Puis il se lança à petit trot vers la demeure. Je levai mes regards vers les fenêtres de l’étage avec l’espoir de voir les rideaux bouger, m’indiquant qu’une personne épiait de l’intérieur. Rien ne bougea, si ce n’étaient quelques vols d’oiseaux qui attirèrent mon attention. Je détournai ensuite mes yeux vers la rivière sinueuse, suivant le lent cours d’eau où quelques femmes se mettaient debout pour laver les linges et où les enfants pataugeaient dans l’eau. Leurs cris stridents, emportés par le vent, atteignirent mes oreilles et me tirèrent de cet état de surdité dans lequel je me trouvais, tant dans ce lieu le silence était absolu. Mes regards scrutateurs remontaient le long de berges et se perdaient dans la vallée qui se dressait au loin, verdoyante, parfois même scintillante sous les reflets du soleil qui commençait déjà à cette heure à décliner vers l’horizon.  Un univers sublime se présentait, s’offrait devant moi et je ne pouvais ne pas en profiter pour porter mon admiration, mes observations, sans jamais pouvoir exprimer l’immense sensation de joie qui s’emparait de moi.

Les pâtés de maisons qui se dressaient dans les hauteurs et dans le lointain indiquaient l’extrémité de la ville de Saint-Denis, cachée de l’autre côté des falaises qui paraissaient comme des barrières. Des hirondelles, des moineaux, des paille-en-queue, des pigeons survolaient la région et disparaissaient derrière les montagnes. Plus loin, là où le soleil se couchait, la mer s’étendait de toute sa splendeur et comme une nappe de plomb qui se perdait derrière l’horizon, semblait inviter les admirateurs à se rendre dans son royaume. Illusion funeste bien sûr. Les aventureux ne peuvent trouver, ni souhaiter meilleures occasions pour se distraire. Au moment même, derrière un promontoire, une barque glissait lentement sur la mer azurée, laissant à son passage une trace fine qui tardait à disparaître, à s’estomper, à s’effacer comme pour faire oublier sa brève apparition.

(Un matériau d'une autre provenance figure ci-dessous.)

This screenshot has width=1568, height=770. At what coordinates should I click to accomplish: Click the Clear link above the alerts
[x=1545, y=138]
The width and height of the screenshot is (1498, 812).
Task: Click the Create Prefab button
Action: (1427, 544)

L’embarcation filait tout droit et disparut derrière les arbres qui s’élevaient de l’autre côté, à gauche de l’embouchure.

Cette région où la rivière se confond avec la mer et où les courants s’écrasent contre les vagues semblait inhabitée et sauvage encore tant les broussailles s’élevaient de part et d’autre comme des obstacles dangereux.  Je commençais à peine à m’intéresser à mon entourage quand un bruit de bruissement de feuilles sèches attira mon attention.

C’était le vieux monsieur.

–  La maitresse désire vous voir madame, me dit-il en s’approchant de moi.

– Vraiment ? Où est votre maitresse ? Demandais-je, un peu inquiet.

–  A l’intérieur de la maison. 

–  Pourquoi elle ne sort pas ? 

–  Elle ne peut pas sortir. 

–  Elle est malade ou infirme…..ou…… 

  J’allais prononcer le mot blessé mais j’avais préféré ne rien dire.

 – Vous le saurez, madame, quand vous la verrez.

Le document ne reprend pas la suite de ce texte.